Cyberbullying of Teachers

It is Easter, and Easter is the time when teachers’ unions hold their annual conferences. It is not unusual for the British Press to cover these conferences, providing stories of a discontented workforce who are threatening to strike over the testing of children, as well as the publication of league tables. The same is happening this year, with reports that at least two of the main teaching unions are threatening to boycott this year’s Key Stage 2 ‘SATs’.

Additionally, this year, the subject of social networking sites and its impact on teachers has received attention media. The ATL (The Association of Teachers and Lecturers) conducted a survey, along with the Teacher Support Network of UK teachers on the use and experiences of social networking sites. Findings from this survey were discussed at the ATL conference and have been covered in the press. The news reports have focused on the cyberbullying of teachers by pupils and teachers, contributing to a popular discourse of the Internet as a dangerous place, where teachers are at risk.

The survey, however, was not focused solely on cyberbullying, but also asked teachers about their use of social networking sites.

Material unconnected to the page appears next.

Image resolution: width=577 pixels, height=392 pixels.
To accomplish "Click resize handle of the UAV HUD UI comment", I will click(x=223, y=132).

The results show that the use of social networking sites is increasing, and so, it can be deduced that social networking sites are not purely the domain of young people. 57% of respondents to the ATL/Teacher Support Network survey reported having a profile on Facebook. A quarter of respondents also reported that their schools use a range of Web 2.0 applications (such as wikis and blogs) to support learning and teaching. The need for young people to use such technologies was highlighted in the recentRose Review on Primary Education, so we should, perhaps, expect this number to increase in the future. However, over 40% of the teachers surveyed reported that their school or LEA has a policy restricting the use of social networking sites, with half of these banning their use in schools altogether. So, in other words, in school at least, pupils do not have unbridled access to social networking sites, the Internet has not entirely invaded the offline world, and it is possible for schools to restrict access to such sites.

However, it is the issue of the cyberbullying of teachers which has received most media attention. Cyberbullying, is, according to ATL an example of the “darker side [of] social networking”.

BBC News used the results of the survey to claim that “pupils are increasingly using social networking sites to bully and undermine teachers”, while the Telegraph led with the headline: Teachers being ‘victimised’ on Facebook. These are dramatic claims, suggesting that this is a widespread problem which is happening to every teacher in the country, with any child who uses social networking applications under suspicion.

Actually, the ATL survey revealed that 94 of the teachers it surveyed reported that they or someone they knew had some experience of cyberbullying. This amounts to 1 in 7 teachers having some experience of cyberbullying, though not necessarily direct experience as a victim. So, even the figures from the ATL survey do not suggest that this issue is a widespread problem.

Nevertheless, the range of experiences that some teachers report are disturbing. For example, respondents described the setting up of ‘hate sites’, sometimes containing false allegations of illegal activity, while others reported that pupils had posted videos of teachers to YouTube. Unsurprisingly, teachers reported on the stress that had resulted from such actions.

However, it should be remembered that it is not the technology that is the problem, per se. Social networking sites do not cause cyberbullying. Where hate or resentment of teachers exist, pupils and parents will find other ways to express this, if technology is not available to them. Therefore, it is no use following the technologically determinist route of seeking a solution to cyberbullying within the technology.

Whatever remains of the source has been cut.